▶ _WORK REQUIRED_
Reproduce the lines that run from the line containing "Task: Click the zoom slider in status bar" through the end of the records, both ends included.

▶ _A sequence of records_
_ _ _ _ _ _ _
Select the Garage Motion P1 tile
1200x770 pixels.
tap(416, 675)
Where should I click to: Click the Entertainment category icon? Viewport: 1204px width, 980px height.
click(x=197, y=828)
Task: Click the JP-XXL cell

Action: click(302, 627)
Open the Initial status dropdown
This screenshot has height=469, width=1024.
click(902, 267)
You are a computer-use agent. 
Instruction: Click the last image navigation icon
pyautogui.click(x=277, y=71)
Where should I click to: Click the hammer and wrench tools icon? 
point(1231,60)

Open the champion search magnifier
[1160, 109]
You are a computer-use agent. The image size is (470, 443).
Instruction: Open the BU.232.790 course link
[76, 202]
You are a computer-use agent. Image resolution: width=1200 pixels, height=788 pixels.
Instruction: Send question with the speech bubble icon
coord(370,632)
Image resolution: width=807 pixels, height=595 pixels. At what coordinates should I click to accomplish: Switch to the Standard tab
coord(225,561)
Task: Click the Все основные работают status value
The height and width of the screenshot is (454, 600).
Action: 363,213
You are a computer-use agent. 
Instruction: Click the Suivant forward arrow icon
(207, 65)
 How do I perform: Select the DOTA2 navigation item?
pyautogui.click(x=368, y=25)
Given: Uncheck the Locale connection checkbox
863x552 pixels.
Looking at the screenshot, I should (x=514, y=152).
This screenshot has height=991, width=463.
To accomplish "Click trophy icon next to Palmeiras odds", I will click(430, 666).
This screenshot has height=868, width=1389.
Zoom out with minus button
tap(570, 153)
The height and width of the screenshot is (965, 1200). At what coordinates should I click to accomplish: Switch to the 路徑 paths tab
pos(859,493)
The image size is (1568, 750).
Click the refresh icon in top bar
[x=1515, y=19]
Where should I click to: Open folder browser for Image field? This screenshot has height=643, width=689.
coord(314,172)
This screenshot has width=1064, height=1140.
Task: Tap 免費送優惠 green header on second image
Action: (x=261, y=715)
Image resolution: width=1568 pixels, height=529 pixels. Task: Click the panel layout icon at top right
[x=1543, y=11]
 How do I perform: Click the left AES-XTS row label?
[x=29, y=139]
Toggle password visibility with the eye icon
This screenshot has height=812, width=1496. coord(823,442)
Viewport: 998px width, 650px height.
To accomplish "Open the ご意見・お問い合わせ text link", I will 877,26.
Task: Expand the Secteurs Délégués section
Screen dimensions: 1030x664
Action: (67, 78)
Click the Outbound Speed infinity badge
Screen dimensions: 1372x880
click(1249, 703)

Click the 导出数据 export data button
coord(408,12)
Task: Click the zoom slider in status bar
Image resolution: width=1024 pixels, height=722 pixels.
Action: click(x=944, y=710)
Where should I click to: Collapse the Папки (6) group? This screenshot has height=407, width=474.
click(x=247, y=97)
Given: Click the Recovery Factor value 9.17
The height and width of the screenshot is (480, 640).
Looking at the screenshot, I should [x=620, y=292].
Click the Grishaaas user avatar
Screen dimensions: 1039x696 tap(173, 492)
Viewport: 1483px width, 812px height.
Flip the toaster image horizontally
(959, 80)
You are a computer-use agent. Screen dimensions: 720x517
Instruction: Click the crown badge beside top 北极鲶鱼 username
_ _ _ _ _ _ _
▶ _OUTPUT BELOW_
Task: Click the zoom slider in status bar
Image resolution: width=1024 pixels, height=722 pixels.
Action: click(x=944, y=710)
Where should I click to: Collapse the Папки (6) group? This screenshot has height=407, width=474.
click(x=247, y=97)
Given: Click the Recovery Factor value 9.17
The height and width of the screenshot is (480, 640).
Looking at the screenshot, I should [x=620, y=292].
Click the Grishaaas user avatar
Screen dimensions: 1039x696 tap(173, 492)
Viewport: 1483px width, 812px height.
Flip the toaster image horizontally
(959, 80)
You are a computer-use agent. Screen dimensions: 720x517
Instruction: Click the crown badge beside top 北极鲶鱼 username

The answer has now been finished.